Piers Acland Posted February 25, 2021 Share Posted February 25, 2021 Dear all, Does anyone have any advice about matt fuel proofer (for glow)? What about the Aerokote "Make it Matt" product - is that any good? Kind Regards Piers Quote Link to comment Share on other sites More sharing options...
Jon H Posted February 25, 2021 Share Posted February 25, 2021 it all depends what you are spraying over the top of. I tend to paint with enamels so i have to shy away from anything with acetone/cellulose thinner as a solvent ? I have got away with spraying cellulose thinned epoxy over my enamels, but its time consuming and easy to screw up. Im just going to use the guild enamel fuel proofer for now. The trick is to let it really dry, like well over a month, before getting it all oily. Quote Link to comment Share on other sites More sharing options...
Tim Flyer Posted February 25, 2021 Share Posted February 25, 2021 As Jon says it works but using it on top of enamels comes with risk as if you apply it thickly or the enamel isn’t really solid it will bubble up and ruin. The only way round that is super thin flash coat application allowing very quick drying (solvent evaporation). Even then there is some risk so try a small area first! Aerokote is much better on cellulose paints however those are hard to obtain these days due to their nasty solvent. The simple solution is using enamel paints like Guild and living with their slightly lesser fuel proofing . I’m going to use enamel on my latest project but might just use Aerokote around the fuel filler /vent underneath the cowl where fuel may splash.
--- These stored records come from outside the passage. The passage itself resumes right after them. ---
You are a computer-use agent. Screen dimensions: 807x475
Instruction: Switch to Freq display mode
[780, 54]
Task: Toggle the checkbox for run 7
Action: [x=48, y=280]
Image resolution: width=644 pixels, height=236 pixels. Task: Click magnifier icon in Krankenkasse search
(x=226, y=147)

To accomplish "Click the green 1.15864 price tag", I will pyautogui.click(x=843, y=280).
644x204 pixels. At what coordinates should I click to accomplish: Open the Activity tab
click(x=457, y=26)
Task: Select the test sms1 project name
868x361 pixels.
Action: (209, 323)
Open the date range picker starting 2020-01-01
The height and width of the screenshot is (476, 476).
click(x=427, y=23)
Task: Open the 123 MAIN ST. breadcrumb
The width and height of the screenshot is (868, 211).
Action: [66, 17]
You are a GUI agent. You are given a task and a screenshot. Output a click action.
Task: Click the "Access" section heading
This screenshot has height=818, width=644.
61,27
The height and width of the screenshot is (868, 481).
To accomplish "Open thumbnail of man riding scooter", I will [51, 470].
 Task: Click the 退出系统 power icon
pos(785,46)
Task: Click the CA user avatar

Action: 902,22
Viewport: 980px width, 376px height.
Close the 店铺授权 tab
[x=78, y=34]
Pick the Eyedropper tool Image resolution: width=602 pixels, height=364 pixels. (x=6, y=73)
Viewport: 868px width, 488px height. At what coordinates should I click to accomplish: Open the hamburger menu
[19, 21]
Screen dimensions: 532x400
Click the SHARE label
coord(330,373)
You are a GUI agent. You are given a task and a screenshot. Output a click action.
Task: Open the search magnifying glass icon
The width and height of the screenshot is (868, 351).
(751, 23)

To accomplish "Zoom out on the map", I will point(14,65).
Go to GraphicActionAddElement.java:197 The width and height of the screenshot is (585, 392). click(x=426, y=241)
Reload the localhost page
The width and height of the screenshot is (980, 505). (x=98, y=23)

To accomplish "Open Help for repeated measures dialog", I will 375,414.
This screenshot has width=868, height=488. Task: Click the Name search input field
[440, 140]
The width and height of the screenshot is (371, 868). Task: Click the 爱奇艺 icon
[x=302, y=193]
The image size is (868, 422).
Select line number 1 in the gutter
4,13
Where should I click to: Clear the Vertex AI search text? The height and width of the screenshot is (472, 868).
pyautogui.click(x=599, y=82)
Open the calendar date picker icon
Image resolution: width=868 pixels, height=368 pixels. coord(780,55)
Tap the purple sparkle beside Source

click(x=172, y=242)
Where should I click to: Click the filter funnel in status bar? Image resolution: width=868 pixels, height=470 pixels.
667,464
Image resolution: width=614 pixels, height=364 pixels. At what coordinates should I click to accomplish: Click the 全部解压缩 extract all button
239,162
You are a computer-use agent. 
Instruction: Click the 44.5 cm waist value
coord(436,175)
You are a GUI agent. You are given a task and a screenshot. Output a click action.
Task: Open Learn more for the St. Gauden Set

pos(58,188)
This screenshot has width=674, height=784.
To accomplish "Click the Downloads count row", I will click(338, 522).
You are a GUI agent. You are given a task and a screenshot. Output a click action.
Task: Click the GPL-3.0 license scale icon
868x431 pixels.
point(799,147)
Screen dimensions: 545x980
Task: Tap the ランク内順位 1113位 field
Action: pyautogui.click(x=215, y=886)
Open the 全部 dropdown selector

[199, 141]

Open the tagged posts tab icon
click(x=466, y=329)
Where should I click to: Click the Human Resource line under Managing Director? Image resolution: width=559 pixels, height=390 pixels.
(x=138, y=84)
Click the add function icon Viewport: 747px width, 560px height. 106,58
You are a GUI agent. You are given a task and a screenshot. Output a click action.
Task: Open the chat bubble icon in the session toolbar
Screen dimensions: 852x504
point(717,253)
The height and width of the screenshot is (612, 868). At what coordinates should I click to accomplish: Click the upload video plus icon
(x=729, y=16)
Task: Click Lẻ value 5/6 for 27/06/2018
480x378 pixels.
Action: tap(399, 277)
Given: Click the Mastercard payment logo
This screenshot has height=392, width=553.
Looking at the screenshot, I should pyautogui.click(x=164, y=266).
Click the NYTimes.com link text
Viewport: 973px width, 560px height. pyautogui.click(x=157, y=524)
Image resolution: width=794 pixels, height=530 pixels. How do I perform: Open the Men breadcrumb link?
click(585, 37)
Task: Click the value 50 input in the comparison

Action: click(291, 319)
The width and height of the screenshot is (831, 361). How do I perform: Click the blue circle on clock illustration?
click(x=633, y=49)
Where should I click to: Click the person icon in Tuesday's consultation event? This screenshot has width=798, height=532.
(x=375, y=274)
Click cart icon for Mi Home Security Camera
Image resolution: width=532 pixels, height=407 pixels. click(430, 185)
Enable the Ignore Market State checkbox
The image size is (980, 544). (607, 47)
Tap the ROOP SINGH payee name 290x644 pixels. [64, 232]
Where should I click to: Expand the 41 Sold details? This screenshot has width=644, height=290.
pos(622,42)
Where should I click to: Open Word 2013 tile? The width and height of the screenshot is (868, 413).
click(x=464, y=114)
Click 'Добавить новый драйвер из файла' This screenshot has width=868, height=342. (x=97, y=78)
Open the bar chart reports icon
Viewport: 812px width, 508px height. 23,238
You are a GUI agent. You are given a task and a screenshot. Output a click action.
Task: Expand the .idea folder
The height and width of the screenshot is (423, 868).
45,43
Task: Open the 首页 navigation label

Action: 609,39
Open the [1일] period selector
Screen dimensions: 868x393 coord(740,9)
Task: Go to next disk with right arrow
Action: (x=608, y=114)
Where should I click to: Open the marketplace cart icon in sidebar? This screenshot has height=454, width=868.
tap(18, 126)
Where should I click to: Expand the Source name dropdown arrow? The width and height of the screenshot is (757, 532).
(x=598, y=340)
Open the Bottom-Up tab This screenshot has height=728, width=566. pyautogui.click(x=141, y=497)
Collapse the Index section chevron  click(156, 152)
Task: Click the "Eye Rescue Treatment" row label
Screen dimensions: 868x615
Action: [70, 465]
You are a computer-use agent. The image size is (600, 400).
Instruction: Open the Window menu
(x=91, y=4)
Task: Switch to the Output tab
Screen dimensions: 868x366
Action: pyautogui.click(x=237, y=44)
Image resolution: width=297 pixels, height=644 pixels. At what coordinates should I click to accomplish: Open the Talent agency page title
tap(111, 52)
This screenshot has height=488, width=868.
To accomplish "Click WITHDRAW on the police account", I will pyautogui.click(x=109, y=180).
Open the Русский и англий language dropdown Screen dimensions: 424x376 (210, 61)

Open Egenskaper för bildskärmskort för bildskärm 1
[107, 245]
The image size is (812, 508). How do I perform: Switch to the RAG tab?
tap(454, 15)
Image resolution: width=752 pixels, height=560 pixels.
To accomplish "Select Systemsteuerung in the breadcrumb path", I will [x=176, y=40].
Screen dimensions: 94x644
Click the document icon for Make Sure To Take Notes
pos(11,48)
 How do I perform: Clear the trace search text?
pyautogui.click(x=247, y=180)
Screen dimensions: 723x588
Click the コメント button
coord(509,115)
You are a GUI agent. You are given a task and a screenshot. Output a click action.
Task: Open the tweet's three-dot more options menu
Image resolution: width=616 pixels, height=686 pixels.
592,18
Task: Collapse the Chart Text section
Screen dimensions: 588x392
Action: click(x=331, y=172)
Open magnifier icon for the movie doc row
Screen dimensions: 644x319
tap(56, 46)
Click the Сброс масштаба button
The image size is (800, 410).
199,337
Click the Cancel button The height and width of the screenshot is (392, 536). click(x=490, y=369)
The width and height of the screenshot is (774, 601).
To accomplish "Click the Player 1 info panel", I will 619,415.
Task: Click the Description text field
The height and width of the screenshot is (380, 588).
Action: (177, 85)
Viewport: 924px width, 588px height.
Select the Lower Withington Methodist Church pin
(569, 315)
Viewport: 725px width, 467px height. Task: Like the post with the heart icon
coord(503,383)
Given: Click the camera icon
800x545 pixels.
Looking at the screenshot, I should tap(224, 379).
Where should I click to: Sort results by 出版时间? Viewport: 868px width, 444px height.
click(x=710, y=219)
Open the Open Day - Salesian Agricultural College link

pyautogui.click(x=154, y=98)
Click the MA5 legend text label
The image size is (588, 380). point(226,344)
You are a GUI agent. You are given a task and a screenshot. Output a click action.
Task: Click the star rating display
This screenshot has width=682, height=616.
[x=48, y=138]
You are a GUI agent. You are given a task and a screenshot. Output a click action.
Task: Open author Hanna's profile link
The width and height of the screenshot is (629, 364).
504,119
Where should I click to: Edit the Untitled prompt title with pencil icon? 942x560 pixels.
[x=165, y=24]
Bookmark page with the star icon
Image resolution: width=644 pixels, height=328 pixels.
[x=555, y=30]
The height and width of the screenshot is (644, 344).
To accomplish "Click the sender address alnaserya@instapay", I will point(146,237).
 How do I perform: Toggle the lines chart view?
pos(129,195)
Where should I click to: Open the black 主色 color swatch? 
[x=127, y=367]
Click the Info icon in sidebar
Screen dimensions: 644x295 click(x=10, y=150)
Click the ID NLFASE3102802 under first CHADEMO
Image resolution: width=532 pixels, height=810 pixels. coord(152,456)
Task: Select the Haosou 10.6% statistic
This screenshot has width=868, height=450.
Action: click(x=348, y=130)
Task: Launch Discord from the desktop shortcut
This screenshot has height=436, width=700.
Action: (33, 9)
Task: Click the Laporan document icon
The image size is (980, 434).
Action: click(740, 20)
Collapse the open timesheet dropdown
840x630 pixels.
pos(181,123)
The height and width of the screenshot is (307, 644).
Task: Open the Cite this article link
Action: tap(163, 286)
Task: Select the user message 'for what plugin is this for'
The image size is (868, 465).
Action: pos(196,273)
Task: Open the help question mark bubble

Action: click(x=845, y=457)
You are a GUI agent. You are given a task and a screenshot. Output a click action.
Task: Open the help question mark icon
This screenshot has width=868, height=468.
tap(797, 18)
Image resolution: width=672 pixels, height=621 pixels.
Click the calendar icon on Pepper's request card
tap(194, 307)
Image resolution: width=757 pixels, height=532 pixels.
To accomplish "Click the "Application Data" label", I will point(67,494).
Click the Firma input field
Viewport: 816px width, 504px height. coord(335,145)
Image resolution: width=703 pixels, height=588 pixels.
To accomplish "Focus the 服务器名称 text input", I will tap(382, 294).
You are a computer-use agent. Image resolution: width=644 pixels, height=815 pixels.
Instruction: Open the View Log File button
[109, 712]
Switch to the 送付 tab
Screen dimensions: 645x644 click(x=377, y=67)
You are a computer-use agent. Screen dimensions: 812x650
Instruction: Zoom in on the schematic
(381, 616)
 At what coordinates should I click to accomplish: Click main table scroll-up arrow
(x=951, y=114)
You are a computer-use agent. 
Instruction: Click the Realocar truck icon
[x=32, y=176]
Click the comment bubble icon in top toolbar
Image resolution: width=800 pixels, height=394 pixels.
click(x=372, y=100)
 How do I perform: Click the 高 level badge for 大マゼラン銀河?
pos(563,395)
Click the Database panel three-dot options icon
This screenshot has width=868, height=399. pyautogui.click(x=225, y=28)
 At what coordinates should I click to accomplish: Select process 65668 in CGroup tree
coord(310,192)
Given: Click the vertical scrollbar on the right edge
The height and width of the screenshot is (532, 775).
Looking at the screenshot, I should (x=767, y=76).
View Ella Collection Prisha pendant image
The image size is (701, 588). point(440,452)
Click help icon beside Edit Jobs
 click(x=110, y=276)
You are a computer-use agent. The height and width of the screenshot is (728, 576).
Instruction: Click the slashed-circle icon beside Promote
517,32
I wouldn’t risk it on a large area and risk bubbling up and re-painting . Quote Link to comment Share on other sites More sharing options...
Andy Stephenson Posted February 25, 2021 Share Posted February 25, 2021 2 hours ago, Jon - Laser Engines said: ... Im just going to use the guild enamel fuel proofer for now. The trick is to let it really dry, like well over a month, before getting it all oily. Jon, When marketed under the Flair Spectrum name I found that the clear fuel proofer was less fuelproof than the paint colours. It just went gooey and rubbed off off. I suggest you try a test piece or on a model you don't care about first. The only truly fuelproof coating is a two part one. Quote Link to comment Share on other sites More sharing options...
Jon H Posted February 25, 2021 Share Posted February 25, 2021 Some years ago i painted an engine test stand up with spectrum fuel proofer and then for some reason never used it. It sat on the window still at work for ages, like a year or more and when it came time to throw it away i was surprised just how tough the fuel proofer had become. Although enamel fuel proofers have their limitations, i really suspect that most of us dont leave them to dry for long enough and that is part of the problem. Certainly my solarlac painted stampe was not fully dry for probably 3 months after painting, and in my recent investigation of guitar painting they always come back with waiting at least 3 weeks for lacquer to dry to the point where it can be polished up. Now the weather is improving i hope to slap some fuel proofer on my Hurricane and then probably fly it around may time. The weather should be better by then, hopefully we will not be diseased any more and allowed out, and i need to inspect and test fly all my other planes before getting into a new one. With a couple of moths drying time hopefully the fuel proofer will do a decent job Quote Link to comment Share on other sites More sharing options...
Ron Gray Posted February 25, 2021 Share Posted February 25, 2021 Several thin coats of Clearcoat seem to go on OK to most painted surfaces including enamel, it can be matted down with additive. Quote Link to comment Share on other sites More sharing options...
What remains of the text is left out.